I love New Year’s Resolutions. Heck, I love all kinds of goals and every excuse to make them and renew them. And I’ve resolved to never do them the same way twice. So, for 2014, I wrote this post about my goals for the year in the form of 6 different words that I want to be committed to this year. I thought it would be fun to take some time to explore each of the words and how they are weaving into my life in this season. The first one is creative.
The second one is STRONG.
strong (strôNG) – adjective
having the power to move heavy weights or perform other physically demanding tasks.
able to perform a specified action well and powerfully.exerting great force.
(of an argument or case) likely to succeed because of sound reasoning or convincing evidence.
possessing skills and qualities that create a likelihood of success.
powerfully affecting the mind, senses, or emotions.used after a number to indicate the size of a group.
able to withstand great force or pressure.
(of a person’s constitution) not easily affected by disease or hardship.
not easily disturbed, upset, or affected.(of a person’s character) showing determination, self-control, and good judgment.
(of a market) having steadily high or rising prices.
firmly held or established.
I want to be a strong person, in all the different aspects of my self – physical, mental, spiritual, relational. I’ve never heard anyone attribute the word “strong” to me before, and I’ve spent a lot of time thinking about that. It’s a formidable goal, to be seen that way, without being seen as closed-off or inaccessible.
I think that for most of my life, I’ve pitted strength and vulnerability against each other, and so I’ve pursued strength in a lot of ways, but often at the expense of vulnerability.

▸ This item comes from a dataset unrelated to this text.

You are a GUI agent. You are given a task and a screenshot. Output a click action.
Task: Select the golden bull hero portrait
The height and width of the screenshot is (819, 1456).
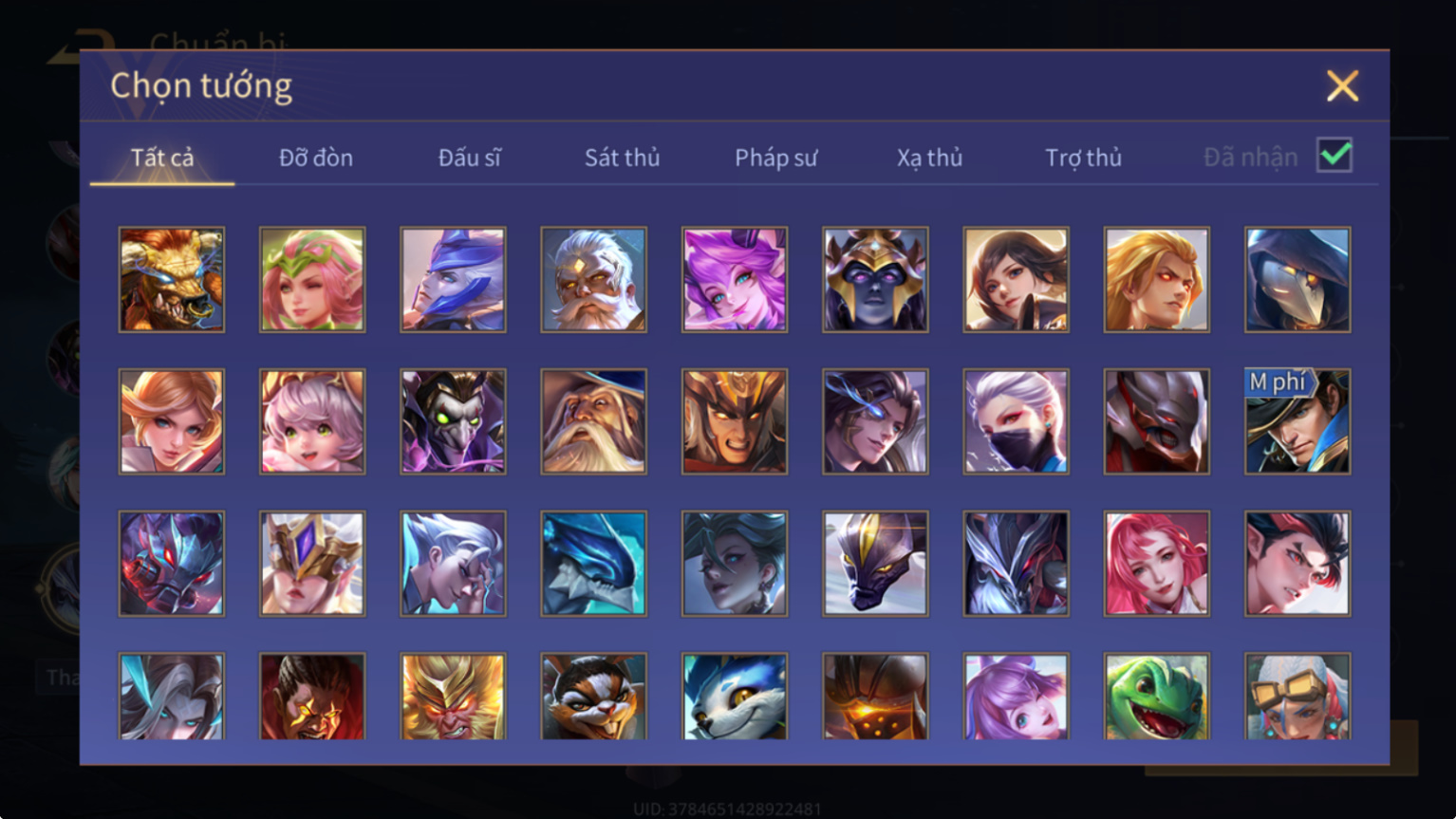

So this year, I have and will continue, to pursue strength, knowing that strength is developed through trial and practice, and knowing that strength actually requires the courage to be vulnerable.
I want to be physically strong – able to help others, able to defend myself, able to withstand pressure and outrun danger. I want to be mentally strong – able to overcome fear and anxiety, able to control thoughts and actions, and able to repel the hurts that come from oversensitivity. I want to be spiritually strong – able to recognize the voice of God, able to recall the facts and experiences that generate faith, and able to worship and serve with humility. I want to be relationally strong – able to listen patiently, able to control my responses, and able to be intentional with my love .
A conversation from the show “Bones” stands out to me as I think about strength:
Dr. Temperance ‘Bones’ Brennan: I’m… quite strong.
Special Agent Seeley Booth: Yeah, well, you’ve always been strong.
Brennan: You know the difference between strength and imperviousness, right?
Booth: Well, not if you’re going to get all scientific on me.
Brennan: Well, a substance that is impervious to damage doesn’t need to be strong.
Brennan: When you and I met. I was an impervious substance. Now I’m a strong substance.
Booth: I think I know what you mean.
Brennan: A time could come when you aren’t angry any more and I’m strong enough to risk losing the last of my imperviosness. Maybe then we could try.